THE DATA:
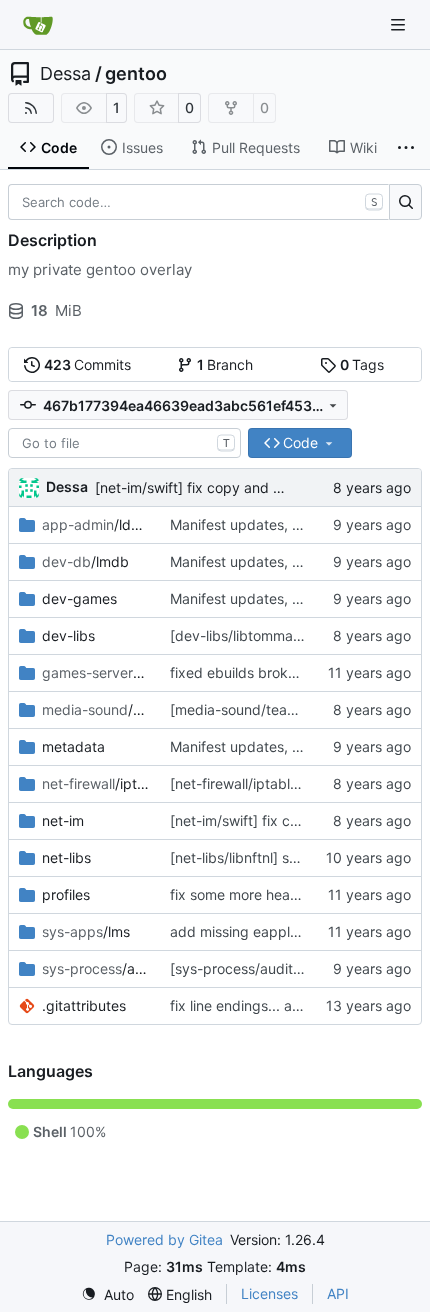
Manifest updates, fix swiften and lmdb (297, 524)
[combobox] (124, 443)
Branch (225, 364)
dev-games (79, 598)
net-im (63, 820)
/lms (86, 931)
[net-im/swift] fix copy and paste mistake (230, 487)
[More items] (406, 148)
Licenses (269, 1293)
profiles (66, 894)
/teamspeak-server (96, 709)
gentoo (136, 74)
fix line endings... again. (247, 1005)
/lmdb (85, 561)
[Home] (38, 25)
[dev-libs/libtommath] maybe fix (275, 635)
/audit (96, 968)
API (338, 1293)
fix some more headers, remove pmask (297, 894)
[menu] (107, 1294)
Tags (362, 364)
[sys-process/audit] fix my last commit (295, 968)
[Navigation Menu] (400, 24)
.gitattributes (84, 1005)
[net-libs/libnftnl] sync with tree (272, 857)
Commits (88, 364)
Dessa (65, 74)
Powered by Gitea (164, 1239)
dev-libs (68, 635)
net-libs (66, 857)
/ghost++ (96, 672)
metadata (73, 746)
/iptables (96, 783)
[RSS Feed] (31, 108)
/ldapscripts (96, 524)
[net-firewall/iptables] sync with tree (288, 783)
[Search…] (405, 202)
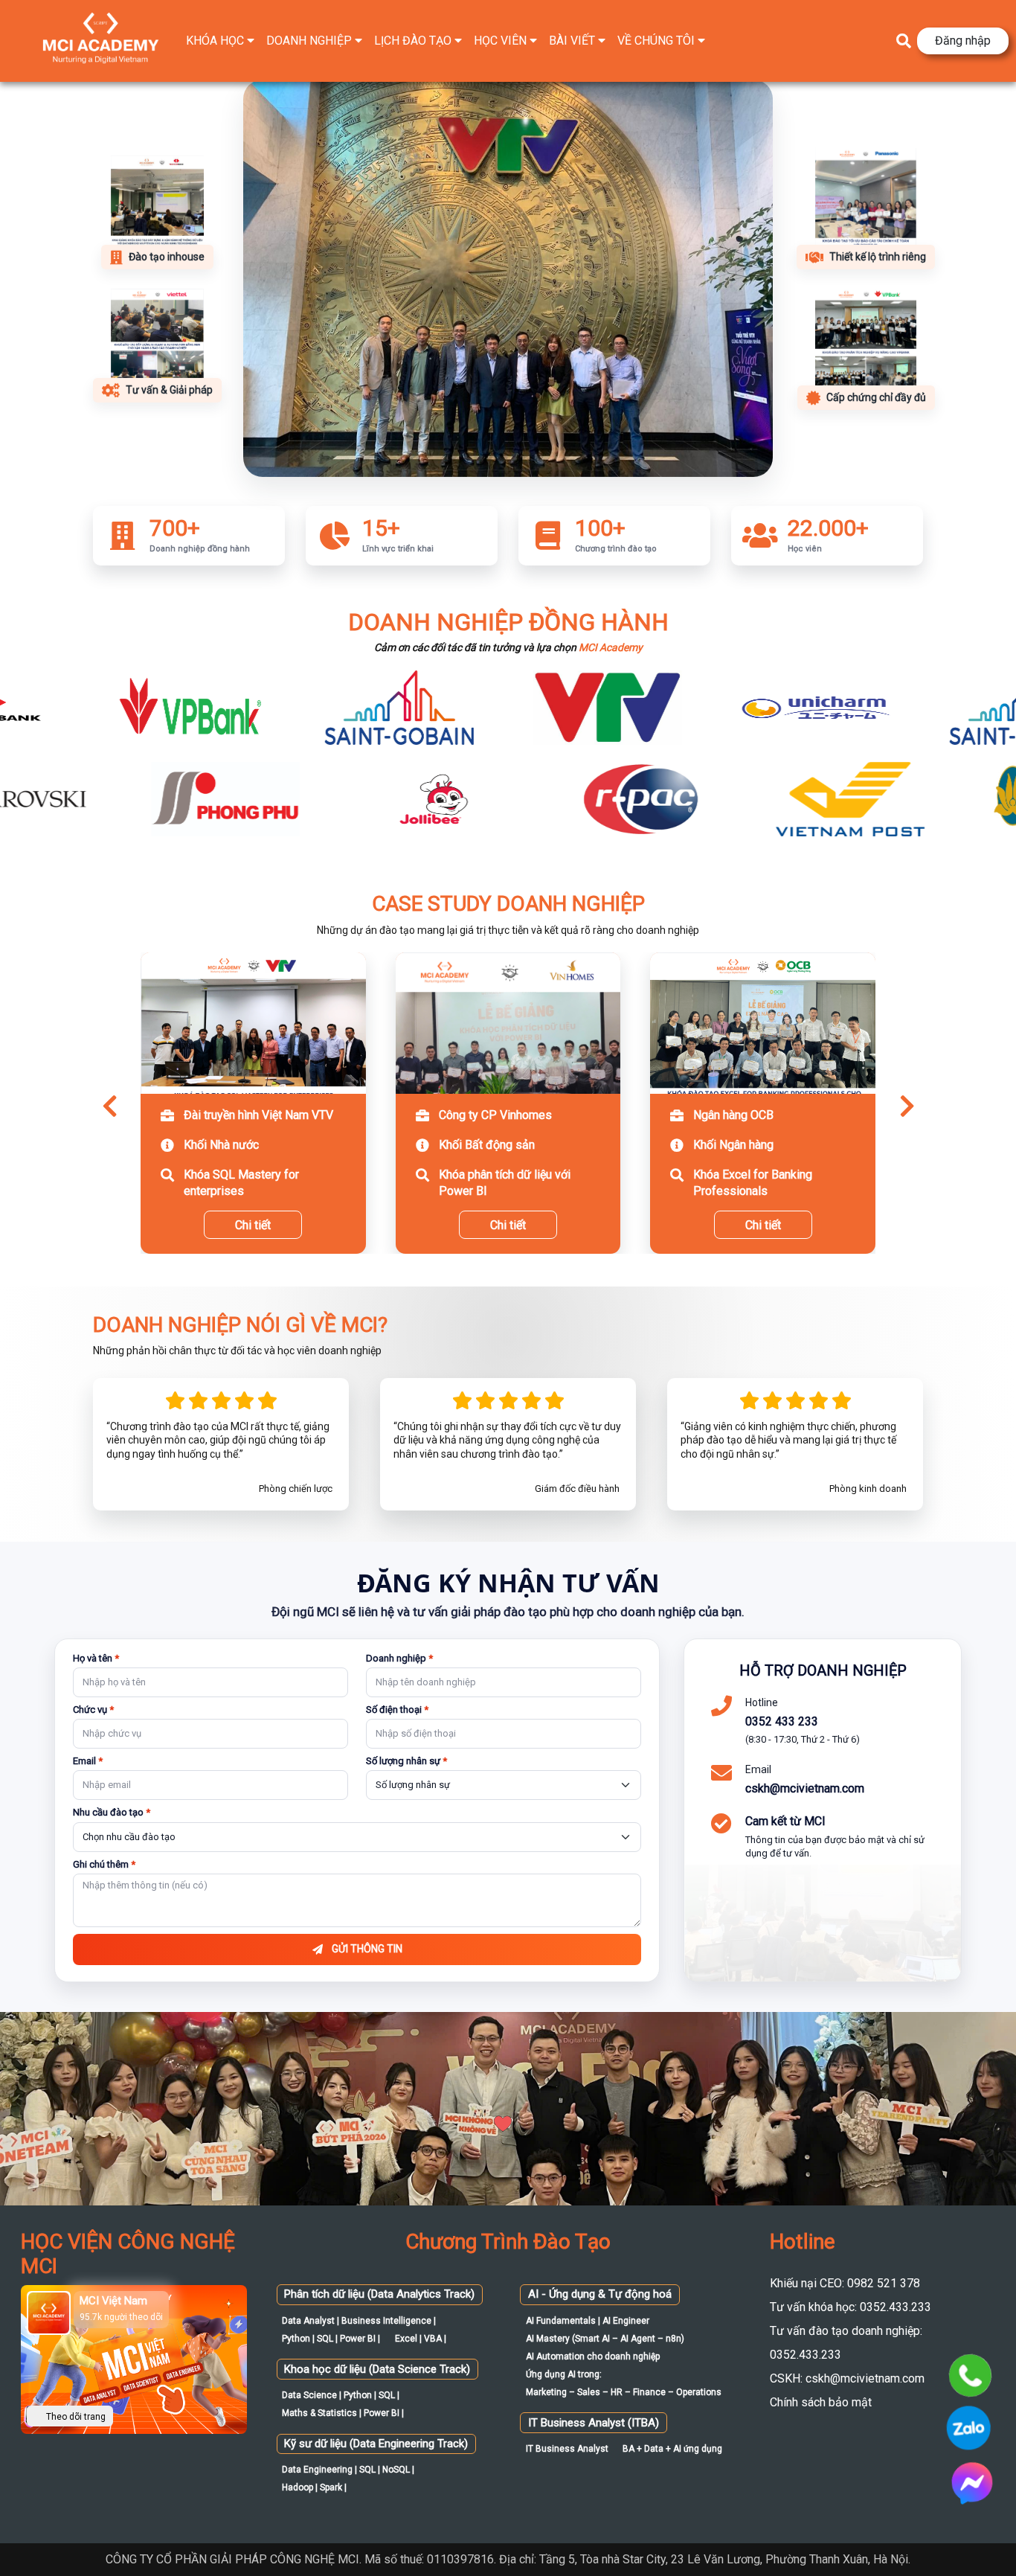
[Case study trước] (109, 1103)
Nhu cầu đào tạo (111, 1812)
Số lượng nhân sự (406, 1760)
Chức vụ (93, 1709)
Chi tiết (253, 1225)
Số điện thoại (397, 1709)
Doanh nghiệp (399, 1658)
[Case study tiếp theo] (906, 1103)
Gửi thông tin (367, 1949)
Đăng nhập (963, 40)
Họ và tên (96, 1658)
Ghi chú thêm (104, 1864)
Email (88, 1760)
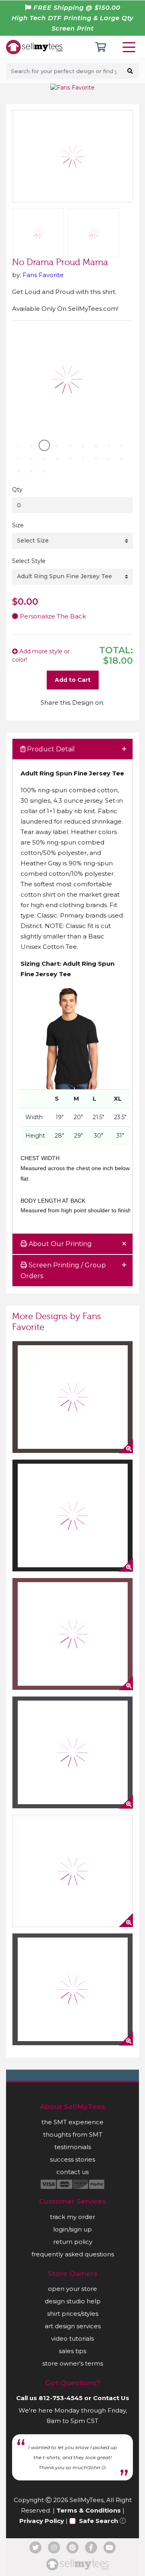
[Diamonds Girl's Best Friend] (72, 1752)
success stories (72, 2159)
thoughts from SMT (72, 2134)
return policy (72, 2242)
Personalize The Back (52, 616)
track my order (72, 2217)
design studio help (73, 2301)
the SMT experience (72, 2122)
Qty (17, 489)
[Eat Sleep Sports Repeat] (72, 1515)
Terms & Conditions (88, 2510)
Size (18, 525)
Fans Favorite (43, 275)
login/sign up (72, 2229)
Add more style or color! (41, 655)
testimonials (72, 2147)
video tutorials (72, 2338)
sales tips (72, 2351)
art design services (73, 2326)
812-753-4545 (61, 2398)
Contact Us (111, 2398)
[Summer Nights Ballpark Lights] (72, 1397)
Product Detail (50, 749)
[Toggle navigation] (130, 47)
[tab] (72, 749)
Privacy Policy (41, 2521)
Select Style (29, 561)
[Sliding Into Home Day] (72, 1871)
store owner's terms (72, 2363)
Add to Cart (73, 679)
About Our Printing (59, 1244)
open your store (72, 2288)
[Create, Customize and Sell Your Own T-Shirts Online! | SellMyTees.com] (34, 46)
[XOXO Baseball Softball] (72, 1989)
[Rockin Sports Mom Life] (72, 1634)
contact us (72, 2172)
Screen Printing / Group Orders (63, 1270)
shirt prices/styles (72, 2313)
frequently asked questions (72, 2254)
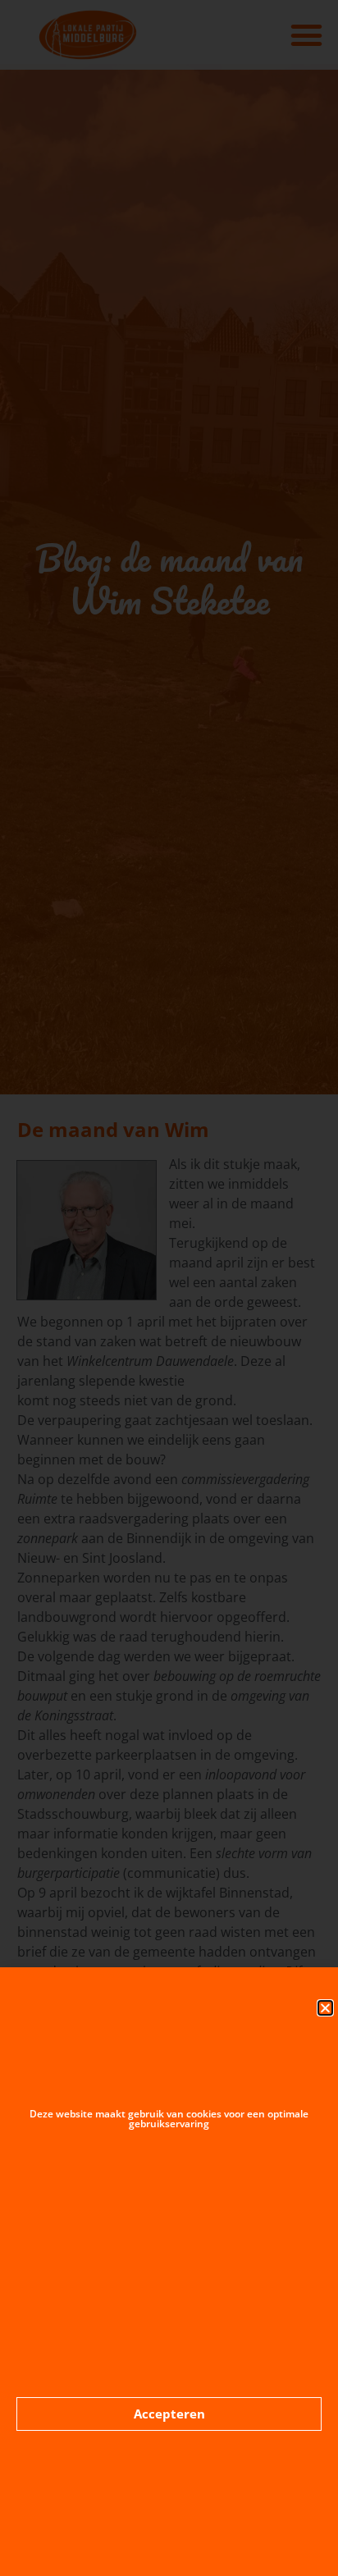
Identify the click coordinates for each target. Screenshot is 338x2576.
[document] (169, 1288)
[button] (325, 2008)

WORK INSTRUCTION:
Print the part of the listing above that opens with the line containing "[menu] (107, 1294)" and closes with the line containing "Doanh nghiệp (399, 1658)". Copy it exactly, both ends included, and omit the pictures.

SOLUTION FOR THIS TASK:
[menu] (107, 1294)
Tags (362, 364)
[sys-process/audit] fix my last commit (295, 968)
[Navigation Menu] (400, 24)
.gitattributes (84, 1005)
[net-libs/libnftnl] sync with tree (272, 857)
Commits (88, 364)
Dessa (65, 74)
Powered by Gitea (164, 1239)
dev-libs (68, 635)
net-libs (66, 857)
/ghost++ (96, 672)
metadata (73, 746)
/iptables (96, 783)
[RSS Feed] (31, 108)
/ldapscripts (96, 524)
[net-firewall/iptables] sync with tree (288, 783)
[Search…] (405, 202)
[Case study trước] (109, 1103)
Nhu cầu đào tạo (111, 1812)
Số lượng nhân sự (406, 1760)
Chức vụ (93, 1709)
Chi tiết (253, 1225)
Số điện thoại (397, 1709)
Doanh nghiệp (399, 1658)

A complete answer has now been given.